From G.K. Chesterton’s St. Thomas Aquinas:
The new Paris ultimately left behind by St. Louis must have been a thing white like lilies and splendid as the oriflamme. It was the beginning of the great new thing: the nation of France, which was to pierce and overpower the old quarrel of Pope and Emperor in the lands from which Thomas came. But Thomas came very unwillingly and, if we may say it of so kindly a man, rather sulkily. As he entered Paris, they showed him from the hill that splendour of new spires beginning, and somebody said something like, “How grand it must be to own all this.” And Thomas Aquinas only muttered, “I would rather have that Chrysostom manuscript I can’t get hold of.”
This seems a near universal anecdote in the various vitae of Aquinas, though Chesterton, in typical fashion, polishes it up a bit from the drier phrasing of the originals, one of which is as follows:
“Once, coming from Saint Denis with his students, where he had gone to visit the holy relics and that holy college of monks, and when he had seen the city of Paris right at hand, his students said to him, thinking they would hear some edifying reply: “Master, see how beautiful a city Paris is!
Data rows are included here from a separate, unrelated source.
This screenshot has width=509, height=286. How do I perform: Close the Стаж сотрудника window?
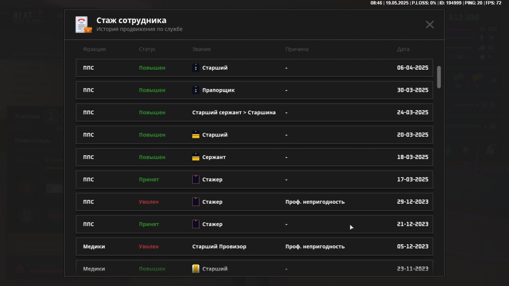tap(429, 24)
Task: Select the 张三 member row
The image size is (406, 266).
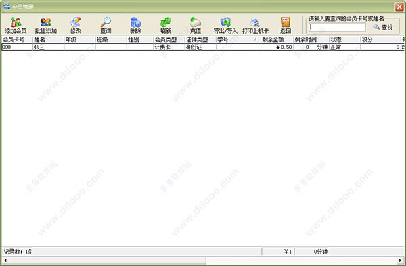Action: tap(203, 47)
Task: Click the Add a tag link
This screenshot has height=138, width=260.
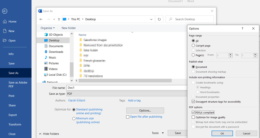Action: 134,100
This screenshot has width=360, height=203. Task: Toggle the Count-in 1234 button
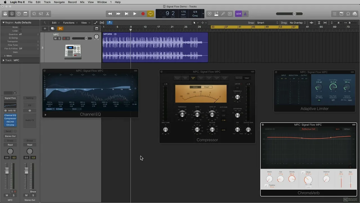[x=238, y=14]
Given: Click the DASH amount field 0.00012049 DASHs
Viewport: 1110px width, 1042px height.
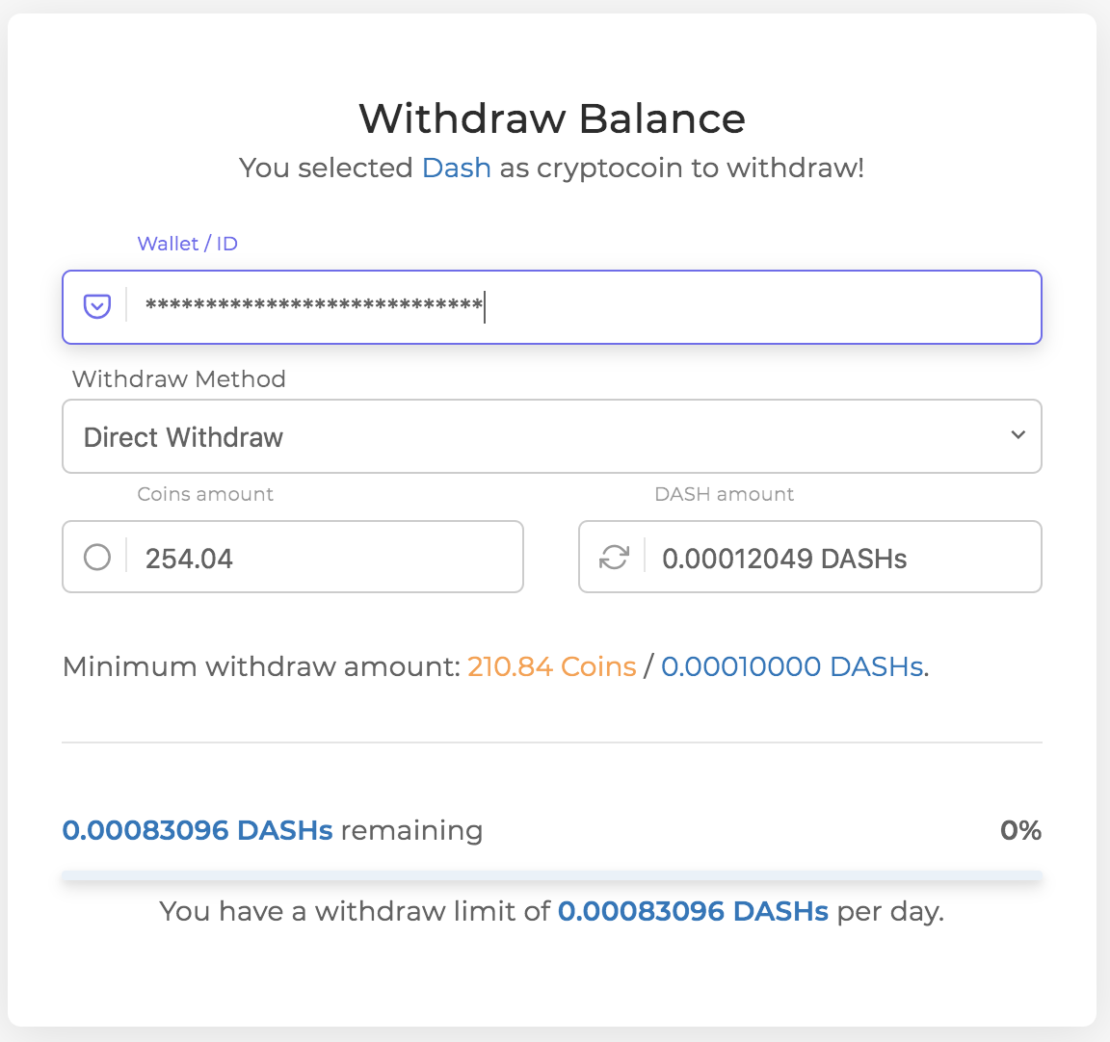Looking at the screenshot, I should coord(809,557).
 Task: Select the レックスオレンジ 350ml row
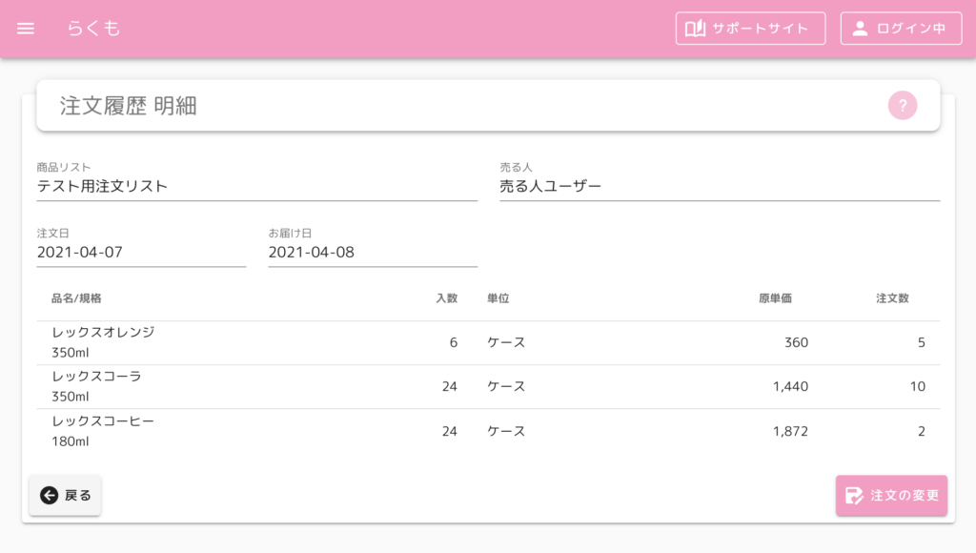pos(488,342)
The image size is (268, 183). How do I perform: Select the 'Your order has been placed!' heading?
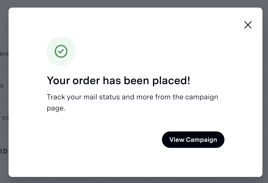[x=118, y=80]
Would you wish to be lord of this city?” He responded: “With more pleasure would I have the homilies of Chrysostom on the Gospel of Saint Matthew. For this city, if it were mine, would, on account of the concern given to ruling, carry off the contemplation of divine matters and inhibit the consolation of the soul.”(William of Tocco, Ystoria sancti Thome de Aquino 42, written 1323)
“semel ueniens de sancto Dyonisio cum suis studentibus, quo iuerat sanctorum reliquias et sanctum illud monachorum collegium uisitare, et uidisset de propinquo ciuitatem Parisiensem, dixerunt ei studentes: ‘Magister, uidete quam pulchra ciuitas est Parisius! Velletis esse dominus huius ciuitatis?’, credentes ab eo aliquod uerbum edificationis audire. Qui respondit: ‘Libentius uellem habere Omelias Chrisostomi super Euangelium beati Mathei. Ciuitas enim hec si esset mea, propter curam regiminis contemplationem michi diuinorum eriperet et consolationem animi impediret.'”
The homilies on Matthew do exist today, but I haven’t taken the time to figure out whether Aquinas simply couldn’t get a copy or whether (which seems unlikely, given the prominence of Chrysostom) they had been lost to circulation in the period.